Stock sits below previous range
Lloyds’ shares are currently trading at just over 45.5p, having fallen more than 8% year-to-date. In mid-January, the shares briefly hit a 52-week high of 56p before slipping back – the closest they’ve come to scaling pre-pandemic highs of more than 60p.
Indeed, for about three years before Covid-19 forced the UK into lockdown, Lloyds’ shares traded fairly consistently within the 50-70p range. However, since rebounding from a low of less than 25p in September 2020, they’ve revisited the bottom end of that range only fleetingly. This is somewhat surprising because the bank is arguably in a stronger position now than it was before the pandemic.
Recent results point to improving finances
Lloyds had a strong 2021. The full-year results, released in February, revealed profits of £6.9bn, below expectations of £7.2bn but still a massive increase on the 2020 figure of £1.2bn. Net interest margin grew to 2.57% in Q4, a sixth consecutive quarterly improvement, and averaged 2.54% for 2021 as a whole.
The miss on annual profits was partly due to a surprise increase in operating costs, which rose above £2bn in Q4, up from £1.87bn in Q3. The investor reaction to lower-than-expected profits, alongside concerns over developments on Ukraine’s border, sent the shares falling to a 12-month low.
In more positive news for shareholders, the group – which owns Lloyds Bank, Halifax, Bank of Scotland and Scottish Widows, among other brands – announced a final dividend of 1.33p per share, bringing the total dividend for 2021 to 2p per share.
The company also announced a £2bn share buyback, worth 2.82p per share.

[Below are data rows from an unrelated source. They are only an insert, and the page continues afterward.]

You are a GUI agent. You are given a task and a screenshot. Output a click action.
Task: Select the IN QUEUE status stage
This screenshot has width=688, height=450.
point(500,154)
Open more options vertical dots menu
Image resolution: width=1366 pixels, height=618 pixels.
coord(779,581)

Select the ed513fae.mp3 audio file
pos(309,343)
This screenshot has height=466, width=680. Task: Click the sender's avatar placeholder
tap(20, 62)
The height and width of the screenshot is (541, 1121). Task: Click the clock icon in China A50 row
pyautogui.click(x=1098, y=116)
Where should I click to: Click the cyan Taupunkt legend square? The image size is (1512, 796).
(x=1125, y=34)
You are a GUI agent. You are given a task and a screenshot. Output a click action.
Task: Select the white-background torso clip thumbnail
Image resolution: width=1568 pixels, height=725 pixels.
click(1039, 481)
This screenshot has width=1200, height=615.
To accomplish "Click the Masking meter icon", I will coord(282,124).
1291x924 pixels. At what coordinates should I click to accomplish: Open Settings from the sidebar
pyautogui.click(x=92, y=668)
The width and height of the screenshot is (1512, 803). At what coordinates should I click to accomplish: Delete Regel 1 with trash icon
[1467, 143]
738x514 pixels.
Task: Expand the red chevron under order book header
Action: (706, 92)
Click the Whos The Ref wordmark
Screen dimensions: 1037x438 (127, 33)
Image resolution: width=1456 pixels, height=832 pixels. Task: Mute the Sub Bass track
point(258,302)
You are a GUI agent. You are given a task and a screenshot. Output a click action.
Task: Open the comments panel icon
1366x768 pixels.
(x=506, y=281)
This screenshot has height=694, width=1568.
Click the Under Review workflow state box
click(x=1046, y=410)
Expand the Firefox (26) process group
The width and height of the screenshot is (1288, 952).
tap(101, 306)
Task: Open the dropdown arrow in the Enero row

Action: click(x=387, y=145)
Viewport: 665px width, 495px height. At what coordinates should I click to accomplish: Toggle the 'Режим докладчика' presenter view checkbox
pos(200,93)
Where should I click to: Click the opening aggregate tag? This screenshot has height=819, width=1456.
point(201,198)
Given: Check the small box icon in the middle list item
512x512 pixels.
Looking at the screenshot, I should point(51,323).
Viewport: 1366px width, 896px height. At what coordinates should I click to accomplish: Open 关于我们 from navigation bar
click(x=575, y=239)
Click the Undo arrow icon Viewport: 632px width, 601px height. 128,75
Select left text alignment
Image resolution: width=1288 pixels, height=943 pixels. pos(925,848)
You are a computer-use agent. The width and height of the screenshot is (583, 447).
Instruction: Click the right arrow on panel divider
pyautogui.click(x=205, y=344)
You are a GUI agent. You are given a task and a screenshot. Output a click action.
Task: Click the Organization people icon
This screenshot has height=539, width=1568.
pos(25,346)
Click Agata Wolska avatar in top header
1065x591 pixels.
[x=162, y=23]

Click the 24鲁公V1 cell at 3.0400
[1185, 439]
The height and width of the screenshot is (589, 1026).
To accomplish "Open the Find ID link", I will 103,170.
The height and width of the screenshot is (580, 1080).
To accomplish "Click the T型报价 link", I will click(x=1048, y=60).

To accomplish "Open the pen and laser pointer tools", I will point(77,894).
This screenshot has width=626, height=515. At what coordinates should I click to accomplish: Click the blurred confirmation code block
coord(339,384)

Looking ahead, net interest margin is expected to increase to at least 2.6% in 2022, though a possible slowdown in UK economic growth could present challenges for Lloyds, which is the UK’s largest mortgage lender.
Lloyds could well be negatively affected if further interest rate hikes dampen demand for property and mortgages, though in the long term demand for housing is likely to remain buoyant amid chronic undersupply in some parts of the country. Property prices in the UK increased more than 10% in 2021.
Higher interest rates could also support further improvement in the bank’s net interest margin.
Meanwhile, as part of cost-cutting measures, the company announced in March that it will close a further 60 branches across the UK later this year. The closures are in addition to the 41 shutdowns that the group announced late last year. These savings should help shore up operating margins.
Scope for further cost savings, as well as forecasts on interest rates and the challenges facing the UK economy, are likely to be among key talking points when the company announces its Q1 results at 7am on Wednesday 27 April.